Jumbo Frames Beyond the Broadcast Domain

March 12, 2013 in Systems4 minutes

I’ve run into many circumstances where jumbo frames are enabled, most notably in the data center. After all, allowing for a maximum tranmission unit of greater than 1500 bytes allows us to transmit more data per frame

As I explained in Part 2 of my QoS Series, MTU can be a touch subject. Do it wrong, and you encounter one of two big network problems. One potential issue when configuring jumbo frames at L2 is that stuff just doesn’t work. Switches that attempt to forward a frame out of a port that through policy or otherwise has an MTU setting lower than the frame size, the frame is dropped. This is true if a port with a smaller MTU receives such a frame. The traffic just dies.

layer2

Interestingly enough, Layers 4 and 7 can hurt us even further here, since it’s possible that traffic doesn’t always use the full 9000 bytes it’s allowed, resulting in traffic working some of the time, but sometimes not working. It’s not fun to troubleshoot this kind of behavior, trust me.

Routers are intelligent enough to get around this, but only by fragmenting the packet, which not only defeats our original purpose of getting better performance out of the packets, but it also results in some really weird behavior in general.
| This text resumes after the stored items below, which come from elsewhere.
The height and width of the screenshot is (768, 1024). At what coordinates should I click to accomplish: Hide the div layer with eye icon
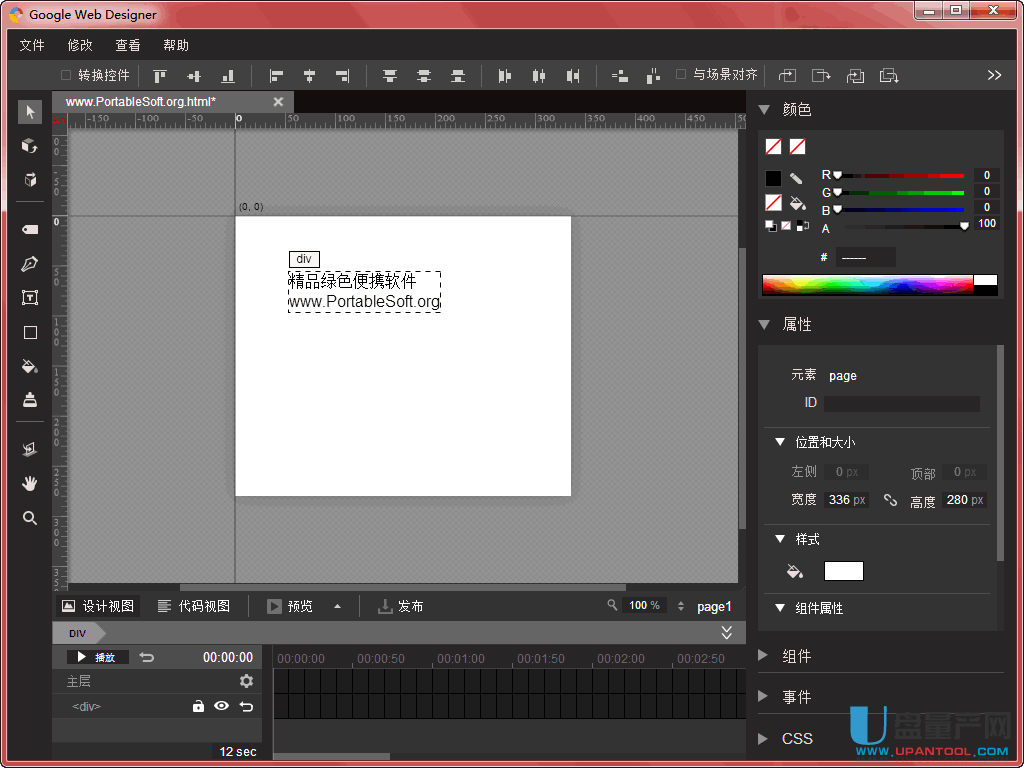tap(221, 706)
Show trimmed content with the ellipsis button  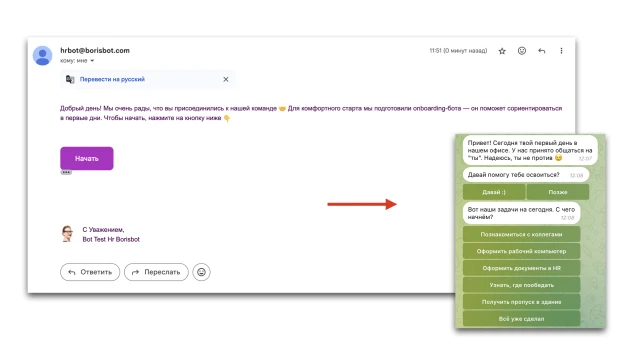click(66, 173)
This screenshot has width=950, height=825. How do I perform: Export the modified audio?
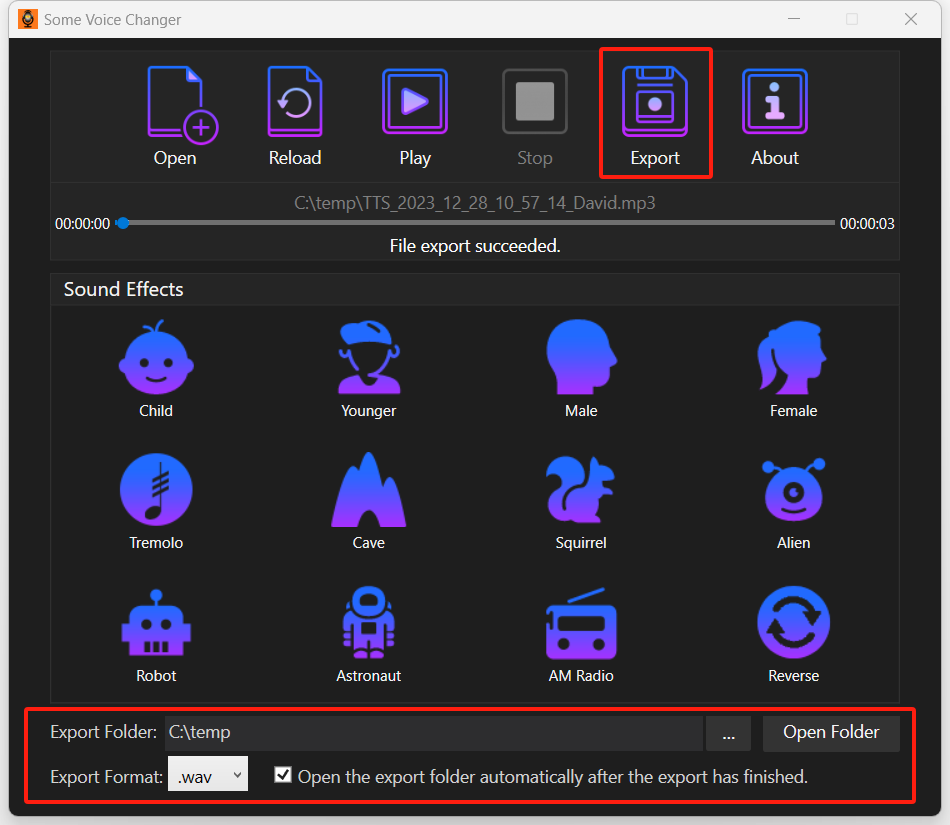pyautogui.click(x=655, y=115)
layer3Now - it’s not a terrible idea to enable large MTUs on traffic you don’t intend to route, or better yet, will NOT route because of the absence of a L3 gateway (best practice there). Typical traffic would be stuff like FCoE, NFS, iSCSI, vMotion, etc - stuff that not only works on a strictly L2 basis but largely will ONLY work on this basis (i.e. cannot be routed). We get the benefits of performance, and oh hey - we also have some additional security by not allowing this sensitive traffic to route outbound.

Unfortunately it never stops there. I’ve now seen enough customers in the following configuration to comment on it: for some reason I keep seeing organizations enable jumbo frames everywhere, and I mean everywhere. Campus LANs, Data Center distribution, internet edge, etc. This is very bad, and mostly pointless. Why?

First off, the internet is mostly configured to support an MTU of 1500 bytes, the default for ethernet. This is to prevent massive fragmentation mid-flow for customers passing through. As a result, ISPs deliver the same configuration for Ethernet-based handoffs to end customers.

fragment

FYI, I took this from http://wiki.wireshark.org/SampleCaptures#Crack_Traces - it’s from a teardrop attack, which makes use of IP fragmentation.

The reasons I hear for configuring it this way is to improve performance for ALL traffic, not just the traffic that shouldn’t be routed. It’s clear that these folks have never heard of or don’t care about fragmentation, but I should be clear on what this does and does not do. Many end user applications don’t really benefit from jumbo frames, since messages are typically short and sweet. The traffic that does require it typically sends a large number of datagrams in addition to a large size. Don’t forget - for those of you with older hardware - jumbo frames isn’t even supported on 100Mbps or less.

You may have jumbo frames enabled everywhere, resulting in no fragmentation on your LAN, but you will have to “translate” to a standard size of 1500 bytes at your internet edge device, resulting in fragmentation at the edge, creating unnecessary overhead for your edge devices, and potentially severely pissing off your ISP.

Now - should you enable jumbo frames on a nonrouted segment? Sure, if your traffic will truly benefit from it. Datacenter deployments of the protocols listed above are very commonly deployed on L2 segments that do not route outbound, especially in data center contexts.

Interestingly enough, the post from Greg Ferro illustrated that the reason 9000 is a common MTU size for jumbo frames is because the CRC field isn’t long enough to guarantee detection of errors for frames longer than 9000 bytes. I also recommend a read of this article, as it goes into a bit more detail on the math, as well as little tweaks on optimizing network performance.